Task to complete ▸ Produce as output only the lines below starting at the line with "Closed Captioning (410, 2205)" and continuing through the line with "Privacy Policy (519, 1475)", each one exactly as written.

Stored items
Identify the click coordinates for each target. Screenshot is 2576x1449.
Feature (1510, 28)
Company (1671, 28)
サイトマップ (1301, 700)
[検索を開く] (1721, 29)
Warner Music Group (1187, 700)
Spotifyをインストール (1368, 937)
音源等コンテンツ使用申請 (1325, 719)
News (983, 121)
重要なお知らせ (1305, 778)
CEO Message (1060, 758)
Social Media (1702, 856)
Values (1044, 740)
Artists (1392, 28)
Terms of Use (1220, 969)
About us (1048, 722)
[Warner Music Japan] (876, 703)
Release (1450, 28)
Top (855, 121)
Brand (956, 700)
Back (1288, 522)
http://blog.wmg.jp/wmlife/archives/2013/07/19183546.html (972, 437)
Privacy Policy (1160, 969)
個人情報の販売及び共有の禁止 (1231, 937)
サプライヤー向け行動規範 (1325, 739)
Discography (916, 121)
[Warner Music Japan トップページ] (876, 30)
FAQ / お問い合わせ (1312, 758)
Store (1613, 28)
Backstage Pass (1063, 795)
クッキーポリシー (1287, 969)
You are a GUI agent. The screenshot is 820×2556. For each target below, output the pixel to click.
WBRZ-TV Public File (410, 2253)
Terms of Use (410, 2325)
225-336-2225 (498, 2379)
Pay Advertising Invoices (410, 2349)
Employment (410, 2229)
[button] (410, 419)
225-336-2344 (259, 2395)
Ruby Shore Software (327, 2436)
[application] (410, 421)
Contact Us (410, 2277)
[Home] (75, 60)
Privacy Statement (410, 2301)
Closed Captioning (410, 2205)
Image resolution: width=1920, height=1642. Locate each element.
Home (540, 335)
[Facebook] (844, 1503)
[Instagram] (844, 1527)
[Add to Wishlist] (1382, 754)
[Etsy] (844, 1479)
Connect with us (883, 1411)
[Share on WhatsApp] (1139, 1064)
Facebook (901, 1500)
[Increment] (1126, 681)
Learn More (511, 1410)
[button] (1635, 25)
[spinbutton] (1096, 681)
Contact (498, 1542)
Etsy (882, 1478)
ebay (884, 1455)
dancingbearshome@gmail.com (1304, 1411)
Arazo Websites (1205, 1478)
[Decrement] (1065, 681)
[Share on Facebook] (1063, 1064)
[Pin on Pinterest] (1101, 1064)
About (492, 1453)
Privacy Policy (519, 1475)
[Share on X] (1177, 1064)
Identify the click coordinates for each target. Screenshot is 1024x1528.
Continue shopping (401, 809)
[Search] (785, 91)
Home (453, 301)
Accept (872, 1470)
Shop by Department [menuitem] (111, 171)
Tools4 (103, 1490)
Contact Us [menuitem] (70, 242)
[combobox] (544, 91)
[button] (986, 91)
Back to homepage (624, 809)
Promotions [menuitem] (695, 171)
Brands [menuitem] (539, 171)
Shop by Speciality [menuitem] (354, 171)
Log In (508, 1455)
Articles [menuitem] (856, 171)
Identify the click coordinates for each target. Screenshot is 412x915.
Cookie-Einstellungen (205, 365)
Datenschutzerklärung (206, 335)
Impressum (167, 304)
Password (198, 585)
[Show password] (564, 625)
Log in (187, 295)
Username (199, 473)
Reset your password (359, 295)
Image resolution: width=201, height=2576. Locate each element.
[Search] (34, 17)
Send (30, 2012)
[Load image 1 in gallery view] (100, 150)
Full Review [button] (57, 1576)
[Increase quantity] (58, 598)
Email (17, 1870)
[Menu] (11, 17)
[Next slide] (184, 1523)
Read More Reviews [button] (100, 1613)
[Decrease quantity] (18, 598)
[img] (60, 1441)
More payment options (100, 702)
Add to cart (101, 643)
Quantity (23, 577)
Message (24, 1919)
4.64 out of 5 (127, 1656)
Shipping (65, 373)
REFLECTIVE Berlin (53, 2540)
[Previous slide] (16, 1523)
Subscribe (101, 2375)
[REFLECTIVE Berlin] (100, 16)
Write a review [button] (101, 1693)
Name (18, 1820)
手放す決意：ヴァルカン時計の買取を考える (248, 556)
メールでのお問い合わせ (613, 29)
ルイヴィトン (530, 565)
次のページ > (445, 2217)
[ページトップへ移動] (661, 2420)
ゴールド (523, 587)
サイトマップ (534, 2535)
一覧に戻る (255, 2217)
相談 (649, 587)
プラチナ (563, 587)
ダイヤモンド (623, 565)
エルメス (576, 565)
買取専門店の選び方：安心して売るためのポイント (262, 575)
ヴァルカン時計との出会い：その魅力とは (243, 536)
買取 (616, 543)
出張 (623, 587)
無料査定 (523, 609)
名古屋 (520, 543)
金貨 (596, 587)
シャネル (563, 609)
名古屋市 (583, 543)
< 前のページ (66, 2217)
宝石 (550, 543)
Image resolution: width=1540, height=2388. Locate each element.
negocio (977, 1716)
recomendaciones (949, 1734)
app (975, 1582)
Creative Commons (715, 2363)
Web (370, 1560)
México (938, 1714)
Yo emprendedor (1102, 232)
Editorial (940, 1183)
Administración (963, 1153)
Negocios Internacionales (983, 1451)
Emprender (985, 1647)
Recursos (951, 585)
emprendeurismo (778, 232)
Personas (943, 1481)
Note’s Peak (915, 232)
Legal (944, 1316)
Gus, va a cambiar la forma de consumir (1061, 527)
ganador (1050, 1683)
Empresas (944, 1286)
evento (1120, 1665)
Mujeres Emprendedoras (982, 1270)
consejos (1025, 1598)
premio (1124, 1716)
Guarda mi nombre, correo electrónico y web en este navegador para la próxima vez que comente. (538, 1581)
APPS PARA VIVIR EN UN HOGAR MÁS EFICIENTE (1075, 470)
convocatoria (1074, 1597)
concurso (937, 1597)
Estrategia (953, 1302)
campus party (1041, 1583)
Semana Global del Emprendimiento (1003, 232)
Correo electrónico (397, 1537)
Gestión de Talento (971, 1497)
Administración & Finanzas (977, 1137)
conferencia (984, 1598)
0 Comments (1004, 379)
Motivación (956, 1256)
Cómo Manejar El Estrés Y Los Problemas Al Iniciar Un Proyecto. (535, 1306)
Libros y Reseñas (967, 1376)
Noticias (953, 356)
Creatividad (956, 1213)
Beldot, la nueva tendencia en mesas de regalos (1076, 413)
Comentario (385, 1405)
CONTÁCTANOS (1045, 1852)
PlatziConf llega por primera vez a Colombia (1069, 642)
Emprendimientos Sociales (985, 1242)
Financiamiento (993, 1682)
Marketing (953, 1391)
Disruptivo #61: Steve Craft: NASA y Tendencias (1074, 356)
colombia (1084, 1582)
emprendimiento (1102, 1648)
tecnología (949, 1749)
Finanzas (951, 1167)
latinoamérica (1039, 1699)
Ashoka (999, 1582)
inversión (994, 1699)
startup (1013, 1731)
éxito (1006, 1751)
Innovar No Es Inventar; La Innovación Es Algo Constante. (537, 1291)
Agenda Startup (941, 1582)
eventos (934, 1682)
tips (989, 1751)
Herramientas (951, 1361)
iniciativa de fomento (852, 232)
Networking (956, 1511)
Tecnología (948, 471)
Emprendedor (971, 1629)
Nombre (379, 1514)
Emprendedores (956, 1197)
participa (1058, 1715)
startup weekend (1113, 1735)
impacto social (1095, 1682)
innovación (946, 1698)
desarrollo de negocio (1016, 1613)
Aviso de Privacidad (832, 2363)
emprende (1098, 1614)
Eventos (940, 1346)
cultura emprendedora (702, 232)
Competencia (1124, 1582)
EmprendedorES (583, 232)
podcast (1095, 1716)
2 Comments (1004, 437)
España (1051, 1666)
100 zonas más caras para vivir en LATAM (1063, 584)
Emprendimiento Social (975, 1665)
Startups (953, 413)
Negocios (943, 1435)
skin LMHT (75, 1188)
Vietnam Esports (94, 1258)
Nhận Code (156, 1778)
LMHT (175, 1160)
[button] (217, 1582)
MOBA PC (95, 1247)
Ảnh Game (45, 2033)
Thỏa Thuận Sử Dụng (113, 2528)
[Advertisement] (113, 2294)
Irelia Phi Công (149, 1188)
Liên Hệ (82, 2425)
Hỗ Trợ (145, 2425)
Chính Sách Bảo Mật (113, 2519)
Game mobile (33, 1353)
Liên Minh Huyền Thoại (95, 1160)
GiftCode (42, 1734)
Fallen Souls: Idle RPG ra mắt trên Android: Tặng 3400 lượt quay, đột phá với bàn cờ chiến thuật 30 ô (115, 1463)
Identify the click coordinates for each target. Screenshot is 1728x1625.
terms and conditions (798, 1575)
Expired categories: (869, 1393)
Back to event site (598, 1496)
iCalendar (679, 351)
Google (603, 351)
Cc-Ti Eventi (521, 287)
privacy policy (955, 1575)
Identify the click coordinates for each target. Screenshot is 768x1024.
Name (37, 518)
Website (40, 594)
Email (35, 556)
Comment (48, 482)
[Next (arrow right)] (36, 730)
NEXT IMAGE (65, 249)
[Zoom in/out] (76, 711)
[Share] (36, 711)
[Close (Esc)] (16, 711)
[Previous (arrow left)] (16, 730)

Result ▸
Closed Captioning (410, 2205)
Image resolution: width=1920, height=1642. Locate each element.
Home (540, 335)
[Facebook] (844, 1503)
[Instagram] (844, 1527)
[Add to Wishlist] (1382, 754)
[Etsy] (844, 1479)
Connect with us (883, 1411)
[Share on WhatsApp] (1139, 1064)
Facebook (901, 1500)
[Increment] (1126, 681)
Learn More (511, 1410)
[button] (1635, 25)
[spinbutton] (1096, 681)
Contact (498, 1542)
Etsy (882, 1478)
ebay (884, 1455)
dancingbearshome@gmail.com (1304, 1411)
Arazo Websites (1205, 1478)
[Decrement] (1065, 681)
[Share on Facebook] (1063, 1064)
[Pin on Pinterest] (1101, 1064)
About (492, 1453)
Privacy Policy (519, 1475)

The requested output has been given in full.